W&L No. 024: Marley
a saison with roasted beets and sweet orange peel
Exploring how different ingredients – whether it be fruits, herbs, or spices – interact with our house culture is one of the most fascinating parts of our ongoing experimental series of saisons. Rather than providing a one-note experience, it’s our goal with these adjunct-driven beers to present an interplay between the base beer, our blend of wild yeasts and bacteria, and an array of special ingredients.
These two new installments of Windward and Leeward represent just that: a goal of capturing the “essence” of two distinct root vegetables. After roasting up batches of beets and carrots from our friends at @farmstandlocalfoods we blended them into a simple farmhouse ale base. Inspired by culinary pairings, we added dried sweet orange peel to Marley and dill to Tosh post fermentation, adding an extra layer of complexity to each beer.
Why beets and carrots, exactly? From Geoffrey: “I like the raw texture of both, how they’re almost like candy in that form. The idea with roasting them was wanting to get a maillard reaction – not leaving the sugar behind but getting that other earthy component of caramelization. Our culture is so voracious it dries everything out anyway, leaving behind the essence of that particular ingredient.”

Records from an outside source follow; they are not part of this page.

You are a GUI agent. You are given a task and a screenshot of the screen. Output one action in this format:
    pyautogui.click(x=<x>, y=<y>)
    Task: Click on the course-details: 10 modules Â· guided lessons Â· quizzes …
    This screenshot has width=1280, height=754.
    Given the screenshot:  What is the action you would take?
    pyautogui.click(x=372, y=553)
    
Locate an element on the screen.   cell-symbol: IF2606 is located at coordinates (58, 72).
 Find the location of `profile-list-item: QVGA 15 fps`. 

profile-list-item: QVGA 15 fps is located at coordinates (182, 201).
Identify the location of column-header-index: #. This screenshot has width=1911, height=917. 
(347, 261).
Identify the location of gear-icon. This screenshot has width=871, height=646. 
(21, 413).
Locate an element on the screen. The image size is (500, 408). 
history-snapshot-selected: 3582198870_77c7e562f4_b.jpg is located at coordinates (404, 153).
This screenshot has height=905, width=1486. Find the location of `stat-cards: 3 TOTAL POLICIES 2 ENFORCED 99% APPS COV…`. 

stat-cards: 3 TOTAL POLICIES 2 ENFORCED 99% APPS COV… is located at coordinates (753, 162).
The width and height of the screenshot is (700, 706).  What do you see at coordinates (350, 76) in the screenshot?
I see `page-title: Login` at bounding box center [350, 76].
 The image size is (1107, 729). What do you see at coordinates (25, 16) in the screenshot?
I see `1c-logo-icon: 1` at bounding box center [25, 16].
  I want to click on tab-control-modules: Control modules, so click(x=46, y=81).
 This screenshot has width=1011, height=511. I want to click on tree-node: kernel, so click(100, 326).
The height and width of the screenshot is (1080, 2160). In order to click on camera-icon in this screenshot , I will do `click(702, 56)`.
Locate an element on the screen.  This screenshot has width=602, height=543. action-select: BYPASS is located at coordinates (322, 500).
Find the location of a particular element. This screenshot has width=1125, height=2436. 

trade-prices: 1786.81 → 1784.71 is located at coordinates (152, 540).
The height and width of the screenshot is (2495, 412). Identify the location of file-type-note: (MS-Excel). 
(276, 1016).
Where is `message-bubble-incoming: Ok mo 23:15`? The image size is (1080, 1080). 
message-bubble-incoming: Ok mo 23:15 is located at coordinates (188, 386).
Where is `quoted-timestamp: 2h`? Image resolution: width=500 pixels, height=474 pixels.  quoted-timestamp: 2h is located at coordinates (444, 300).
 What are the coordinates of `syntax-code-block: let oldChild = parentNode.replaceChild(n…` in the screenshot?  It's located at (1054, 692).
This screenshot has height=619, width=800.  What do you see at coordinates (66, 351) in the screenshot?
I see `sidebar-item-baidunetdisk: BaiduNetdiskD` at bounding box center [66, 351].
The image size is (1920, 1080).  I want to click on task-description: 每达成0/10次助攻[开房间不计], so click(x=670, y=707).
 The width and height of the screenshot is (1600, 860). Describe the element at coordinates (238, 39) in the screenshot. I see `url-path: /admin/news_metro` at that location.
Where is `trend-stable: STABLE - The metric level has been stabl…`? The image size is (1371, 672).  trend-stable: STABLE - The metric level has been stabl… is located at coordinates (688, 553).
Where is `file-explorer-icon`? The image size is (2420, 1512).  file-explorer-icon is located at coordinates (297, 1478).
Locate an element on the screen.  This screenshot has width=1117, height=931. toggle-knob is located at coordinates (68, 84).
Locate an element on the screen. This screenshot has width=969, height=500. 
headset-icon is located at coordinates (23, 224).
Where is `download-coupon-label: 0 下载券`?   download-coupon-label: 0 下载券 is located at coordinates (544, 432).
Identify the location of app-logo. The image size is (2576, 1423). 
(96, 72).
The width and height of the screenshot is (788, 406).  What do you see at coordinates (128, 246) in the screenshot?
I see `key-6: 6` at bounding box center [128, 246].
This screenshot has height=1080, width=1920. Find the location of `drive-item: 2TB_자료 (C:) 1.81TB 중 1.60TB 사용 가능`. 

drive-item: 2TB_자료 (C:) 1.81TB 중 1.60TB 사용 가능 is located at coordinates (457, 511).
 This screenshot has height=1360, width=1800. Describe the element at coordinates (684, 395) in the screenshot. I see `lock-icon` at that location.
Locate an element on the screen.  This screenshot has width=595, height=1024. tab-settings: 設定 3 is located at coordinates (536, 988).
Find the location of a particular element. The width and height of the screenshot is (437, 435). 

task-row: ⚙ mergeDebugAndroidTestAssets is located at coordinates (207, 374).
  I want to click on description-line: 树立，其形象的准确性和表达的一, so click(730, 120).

There is also a layer of sensory dissonance with Marley and Tosh: deep, vibrant colors suggest a fruitiness or sweetness upon first glance, with the aromas and flavors providing stark contrast to these expectations. “The other thing I really like about both these beers is how the culture doesn’t change the color – you get this deep garnet color from the beets that almost says “fruit punch” in your mind, but there’s a deep earthiness on the palate.”